- **Work instructions**
1. In the passage on Victor Gaillard, whom did he marry in 1847?
2. Write a continuation of the passage on Victor Gaillard, beginning right after its final sentence.

- **Given passage**

----------

= Victor Gaillard =

Belgian activist

Victor Louis Marie Gaillard (1825–1856) was a Belgian lawyer, numismatist, historian and archivist.

==Life==
Gaillard was born in Ghent on 28 May 1825 and studied at Ghent University, graduating doctor of law at the age of 21. Although called to the bar he dedicated much of his time to historical research, and especially to his collection of medals. In 1847 he married Léontine Rycx; the couple spent their honeymoon on a tour through Germany, Switzerland, France and Italy. His first publication as a historian was an article on Ghent's medieval grain staple, in the Messager des sciences historiques. He went on to publish extensively on medieval commerce, coins, and fairs, as well as on the history of the Council of Flanders, and Guy of Dampierre's expedition to Tunis in 1270. He was appointed conservator of the archives of the Council of Flanders. Besides the Messager des sciences historiques he also published in Annales de la Société d'Emulation de Bruges, the Revue numismatique belge, Bulletin de la Commission royale d'histoire, Annales de la Société royale des Beaux-Arts, Bulletin du bibliophile belge, and Eendragt. He died on 10 September 1856.

----------

- **Dataset section**
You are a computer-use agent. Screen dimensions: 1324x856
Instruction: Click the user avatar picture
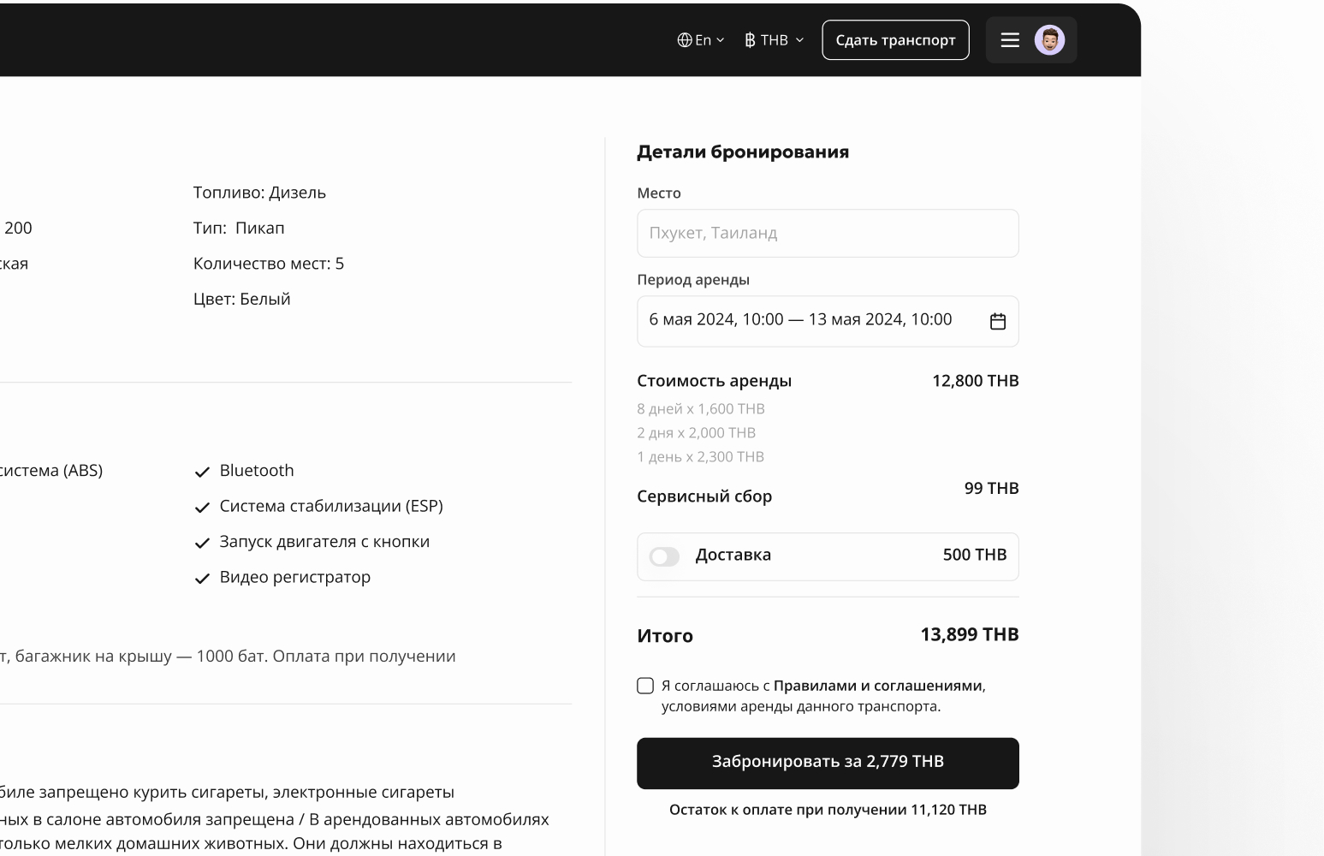coord(1049,40)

----------

- **Answers to the problems**
1. Léontine Rycx

2.
==Publications==
- Expédition de Gui de Dampièrre à Tunis, en 1270 (1833)
- Recherches sur les monnaies des comtes de Flandre, depuis les temps les plus reculés jusqu'au règne de Robert de Bethune inclusivement (1852)
- Épitaphes des Néerlandais (Belges et Hollandais) enterrés à Rome (1853)
- De l'influence exercée par la Belgique sur les Provinces-Unies, sous le rapport politique, commercial, industriel, artistique et littéraire depuis l'abdication de Charles-Quint jusqu'à la paix de Munster (1855)
- Archives du conseil de Flandre, ou Recueil de documents inédits relatifs à l'histoire politique, judiciaire, artistique et littéraire (1855)
- Inventaire analytique des chartes des comtes de Flandre: autrefois déposées au chateau de Rupelmonde et récemment retrouvées aux archives à l'ancien conseil de Flandre à Gand (1857)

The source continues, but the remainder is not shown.